▶ Teks Sumber:
⟨

Soemarsono, Widodo D. 1980. Patogenesis, Patofisiologi dan Gambaran Klinik Demam Tifoid. Simposium demam tifoid FK UI. Jakarta ; 11-24.

PRINSIP PEMBERANTASAN PENYAKIT MENULAR - AIR BORNE DISEASE

"TUBERCULOSIS"
1.      PENDAHULUAN
Tuberculosis atau penyakit TB adalah suatu penyakit infeksi yang bisa bersifat akut maupun kronis dengan ditandai pembentukan turbekel dan cenderung meluas secara lokal. Selain itu, juga bersifat pulmoner maupun ekstrapulmoner dan dapat mempengaruhi organ tubuh lainnya. Jaringan pang paling sering diserang adalah paru-paru (95,9 %). Penyakit ini disebabkan oleh Mycobacterium tuberkulosis. Miko bakteria adalah bakteri aerob, berbentuk batang, yang tidak membentuk spora. Walaupun tidak mudah diwarnai, jika telah diwarnai bakteri ini tahan terhadap peluntur warna (dekolarisasi) asam atau alkohol, oleh karena itu dinamakan bakteri tahan asam atau basil tahan asam.
Apabila seseorang sudah terpapar dengan bakteri penyebab tuberkulosis akan berakibat buruk seperti menurunkan daya kerja atau produktivitas kerja, menularkan kepada orang lain
terutama pada keluarga yang bertempat tinggal serumah, dan dapat menyebabkan kematian.

2.      EPIDEMIOLOGI PENYAKIT
Indonesia adalah negeri pravelensi TB ke-3 tertinggi di duniasetelah China dan India. Pada tahun 1998 diperkirakan TB di China, India dan Indonesia adalah 1.828.000, 1.414.000, dan 591.000 kasus. Bedasarkan survey kesehatan rumah tangga 1985 dan survey kesehatan nasional 2001, TB menempati ranking 3 sebagai penyebab tertinggi kematian di Indonesia. Pravelensi nasional terakhir TB  diperkirakan 0,24%. Sampai sekarang angka kejadian TB di Indonesia relative terlepas dari angka pandemi infeksi HIV karena masih relative rendahnya infeksi HIV, tetapi hal ini mungkin berubah dimasa mendatang melihat semakin meningkatnya laporan infeksi HIV dari tahun ketahun.

⟩

▶ Daftar Tugas:
**1)** Apa saja akibat buruk yang menurut teks tentang tuberkulosis dialami orang yang sudah terpapar bakteri penyebabnya? Sebutkan semuanya.
**2)** Lanjutkan teks tentang tuberkulosis setelah kalimat terakhirnya.

▶ Daftar Materi:
⟨

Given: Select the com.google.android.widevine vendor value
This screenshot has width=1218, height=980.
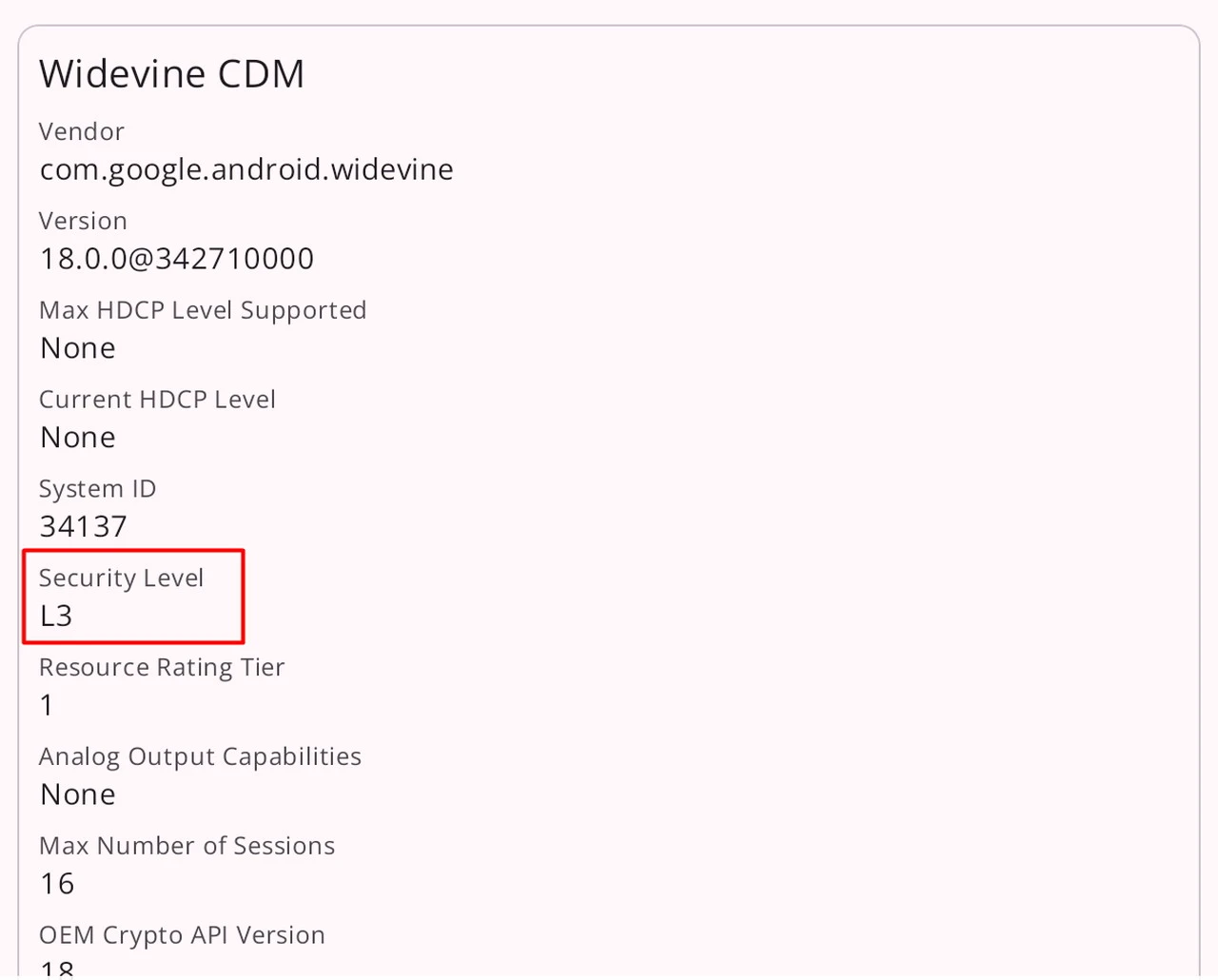Looking at the screenshot, I should (x=246, y=169).
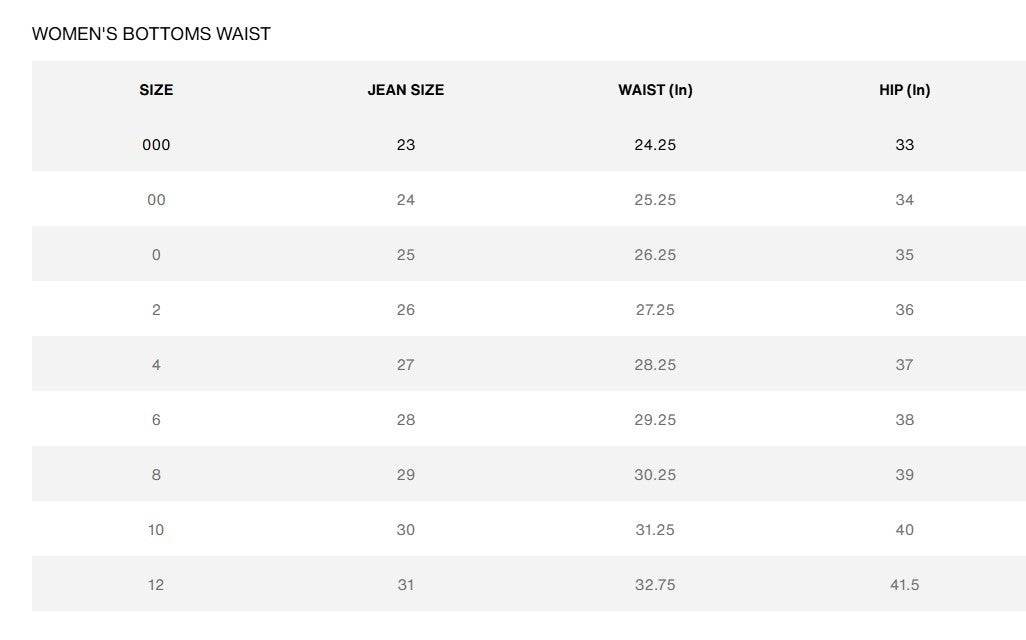Click waist value 30.25
1026x640 pixels.
coord(655,475)
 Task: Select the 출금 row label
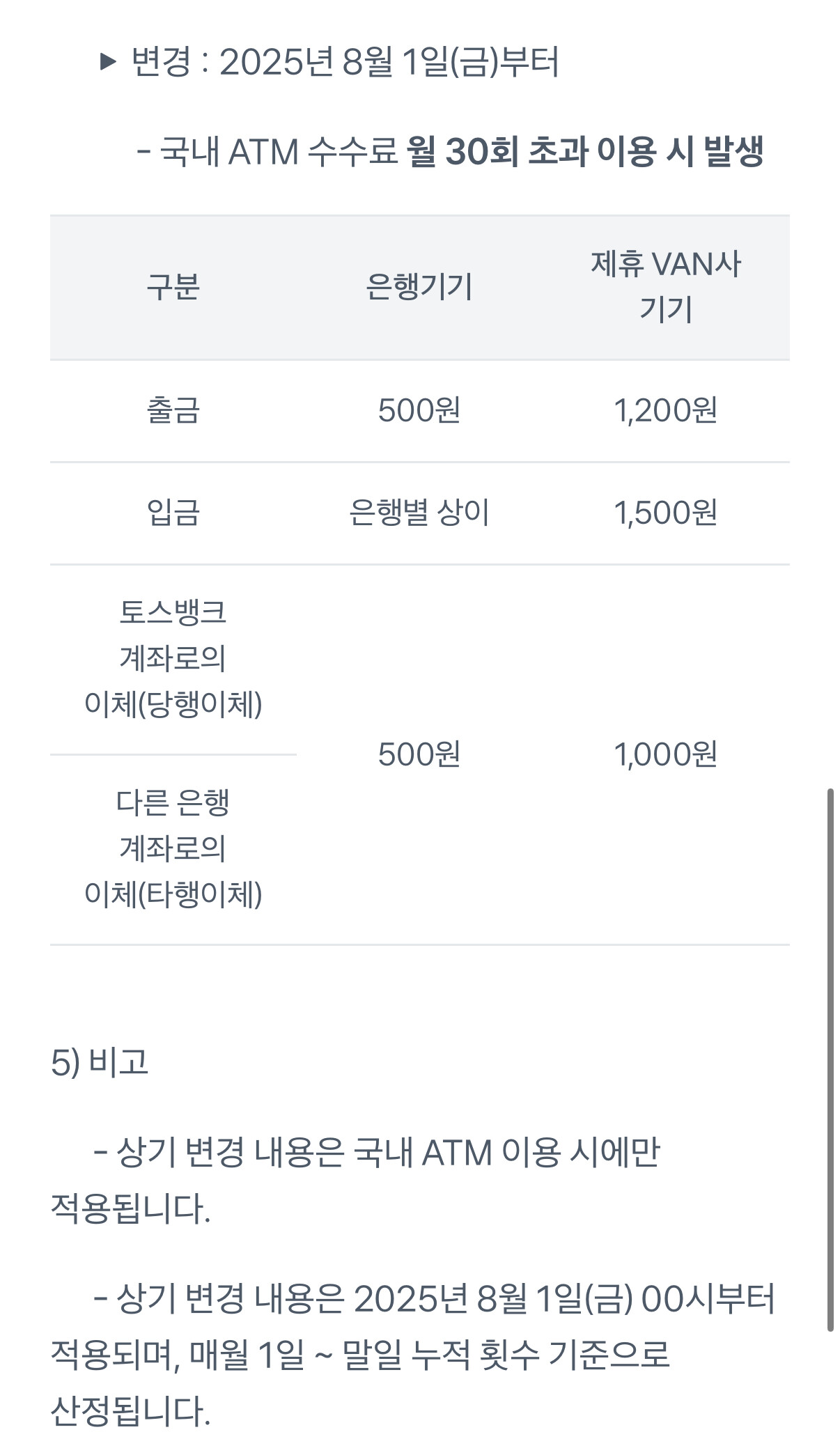tap(173, 410)
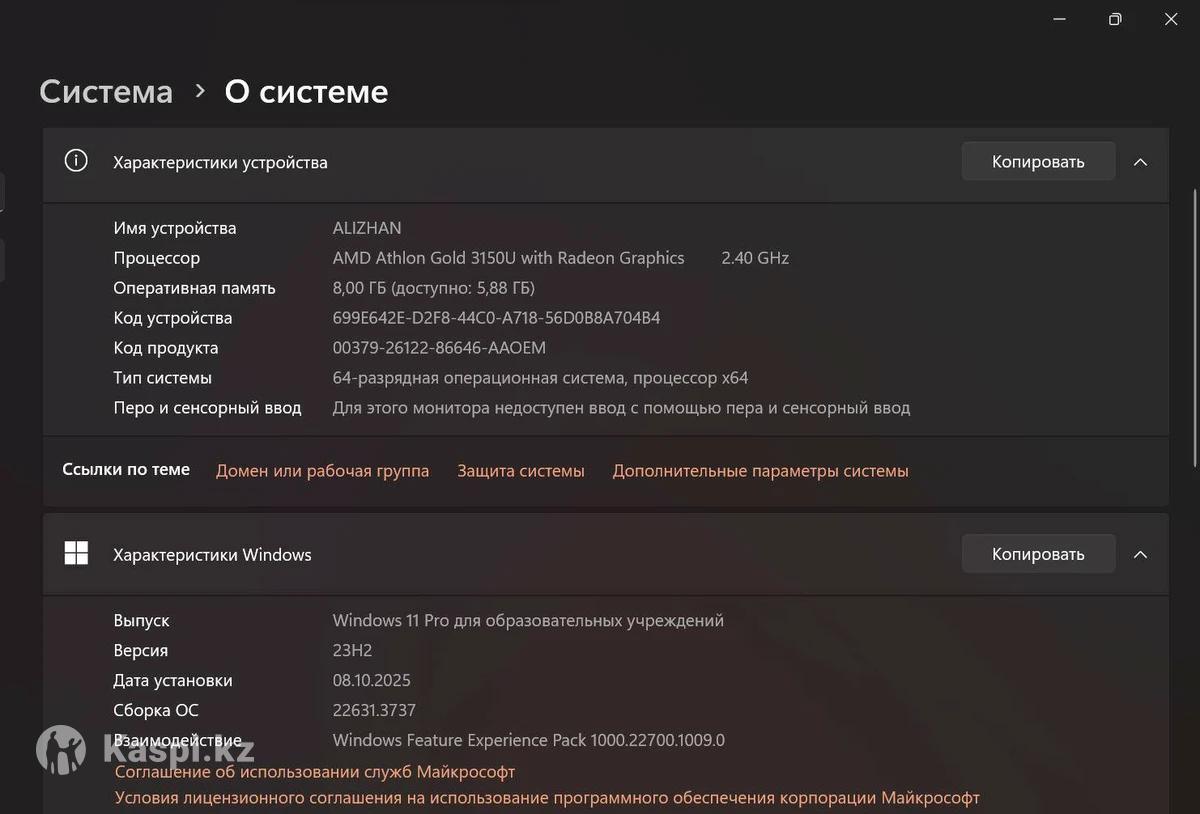Go back to Система via breadcrumb
This screenshot has height=814, width=1200.
[x=106, y=91]
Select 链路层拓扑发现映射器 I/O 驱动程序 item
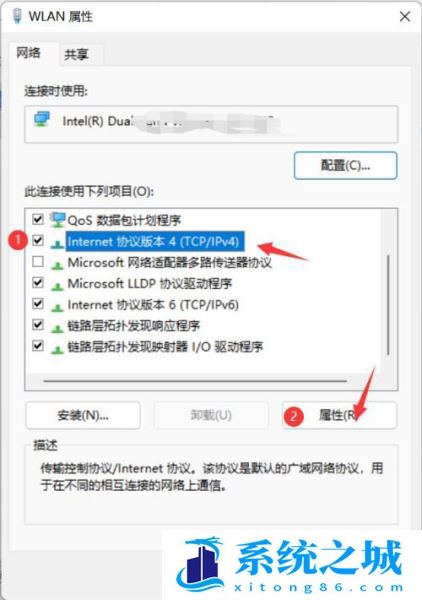This screenshot has height=600, width=422. (x=165, y=347)
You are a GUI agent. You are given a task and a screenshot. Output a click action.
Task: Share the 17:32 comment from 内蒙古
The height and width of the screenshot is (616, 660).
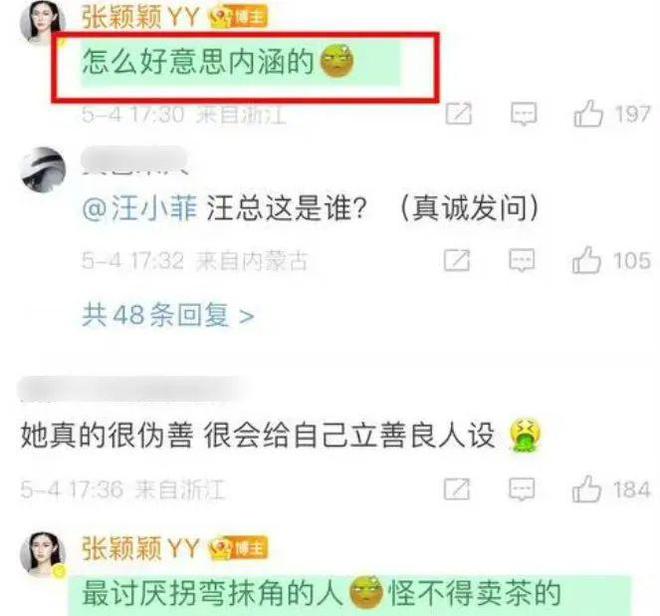click(x=457, y=260)
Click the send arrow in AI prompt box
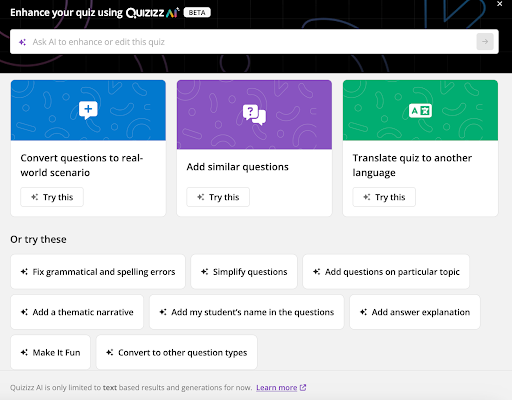Image resolution: width=512 pixels, height=400 pixels. point(485,42)
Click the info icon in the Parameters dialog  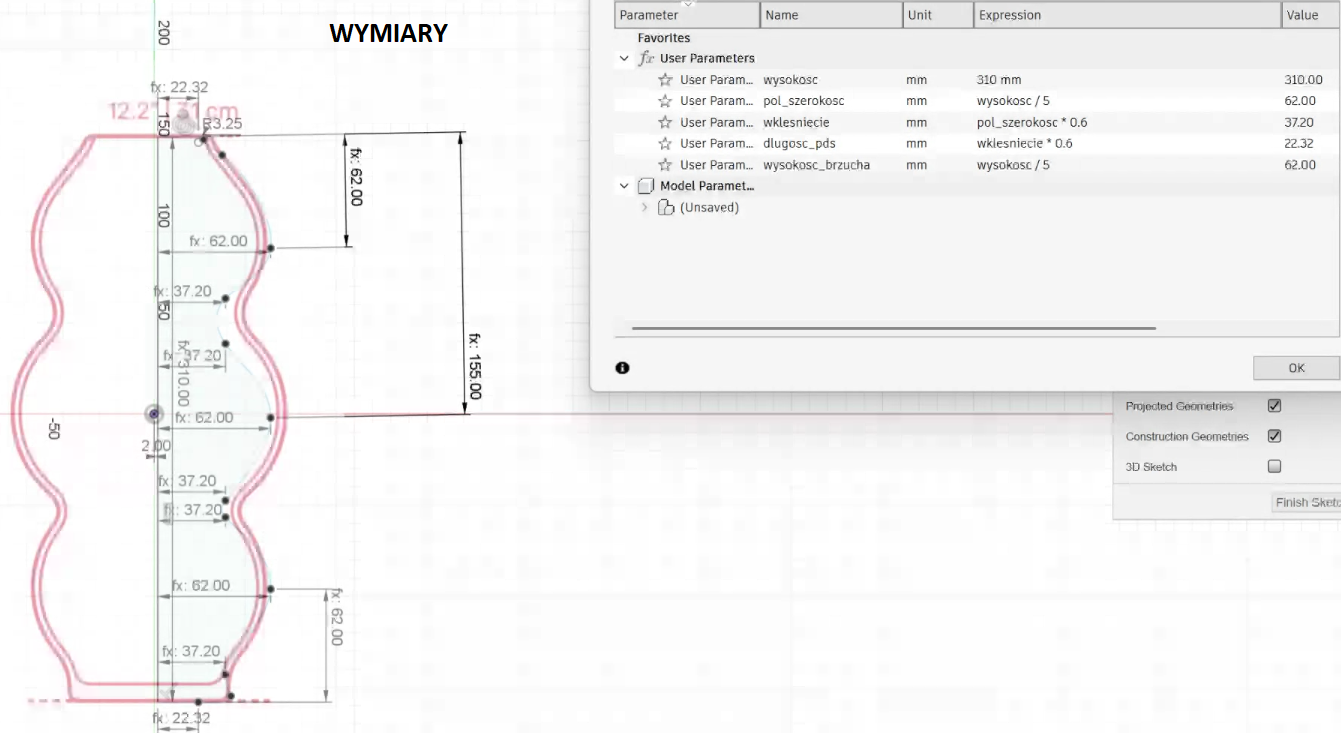(x=622, y=368)
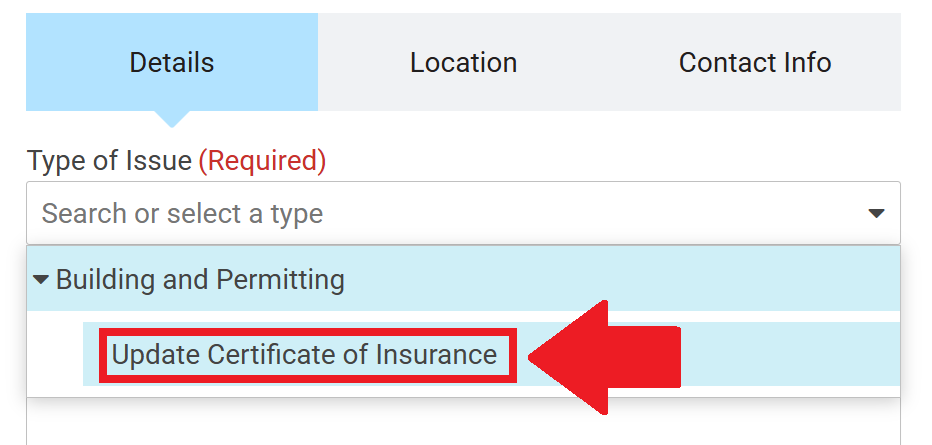Open the Type of Issue dropdown arrow
The width and height of the screenshot is (932, 445).
(876, 214)
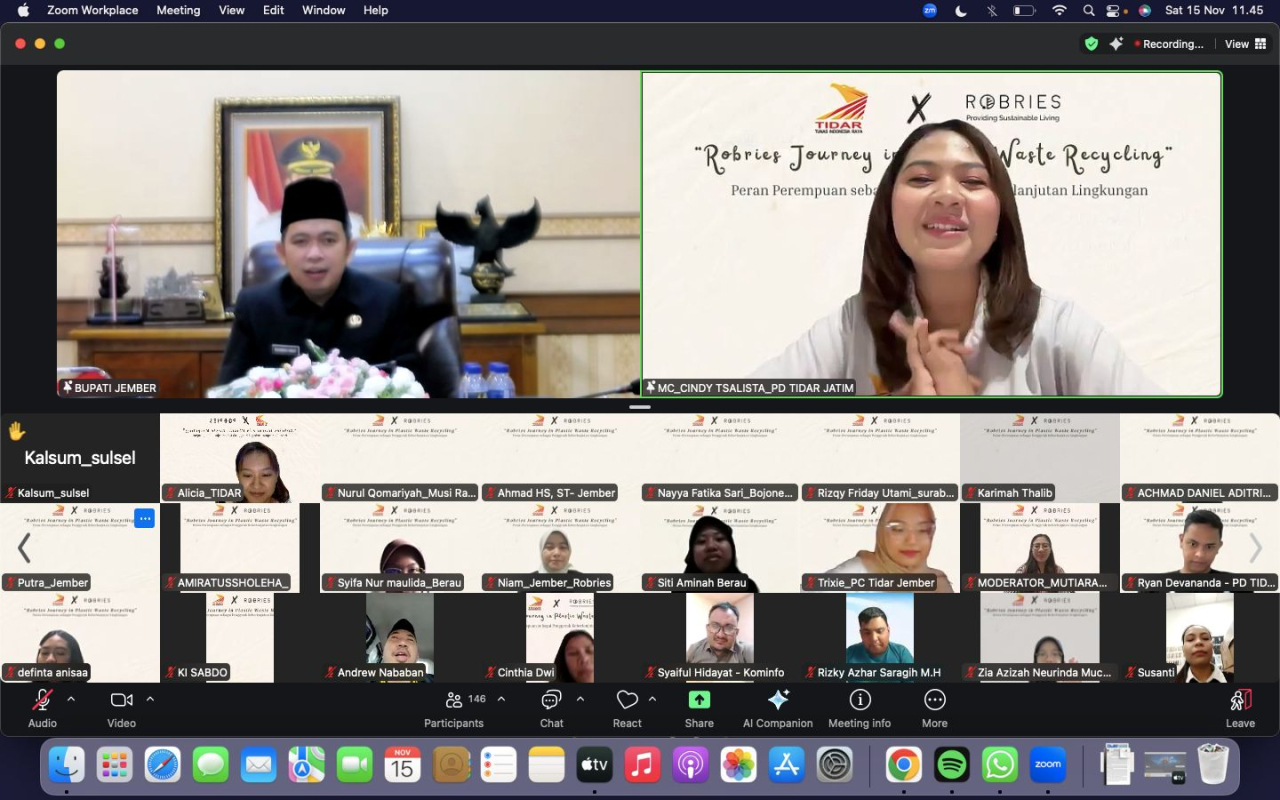
Task: Show Meeting info details
Action: [859, 709]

⟩

▶ Jawaban Latihan:
**1)**
- Daya kerja atau produktivitas kerja menurun
- Menularkan penyakit kepada orang lain, terutama keluarga yang tinggal serumah
- Dapat menyebabkan kematian

**2)**
a.       Agent
-          Mekanisme Penularan
Penularan tuberkulosis dari seseorang penderita ditentukan oleh banyaknya kuman yang terdapat dalam paru-paru penderita, pesebaran kuman tersebut diudara melalui dahak berupa droplet. Penderita TB-Paru yang mengandung banyak sekali kuman dapat terlihat lansung dengan mikroskop pada pemeriksaan dahaknya (penderita bta positif) adalah sangat menular. Penderita TB Paru BTA positif mengeluarkan kuman-kuman keudara dalam bentuk droplet yang sangat kecil pada waktu batuk atau bersin. Droplet yang sangat kecil ini mongering dengan cepat dan menjadi droplet yang mengandung kuman tuberkulosis. Dan dapat bertahan diudara selama beberapa jam.
Droplet yang mengandung kuman ini dapat terhirup oleh orang lain. Jika kuman tersebut sudah menetap dalam paru dari orang yang menghirupnya, maka kuman mulai membelah diri (berkembang biak) dan terjadilah infeksi dari satu orang keorang lain.
-          Macam Sumber Penularan
Sumber penularan adalah dahak penderita TB. TB menular melalui udara bila penderita batuk, bersin dan berbicara dan percikan dahaknya yang mengandung kuman TBC melayang-layang di udara dan terhirup oleh orang lain.
Umumnya sumber infeksinya berasal dari manusia dan ternak (susu) yang terinfeksi. Untuk transmisinya bisa melalui kontak langsung dan tidak langsung, serta transmisi kongenital yang jarang terjadi.
Penderita TBC Paru dengan BTA Positif, dapat menularkan kepada 10 orang di sekitarnya. (BTA Positif artinya dalam parunya terdapat bakteri TB)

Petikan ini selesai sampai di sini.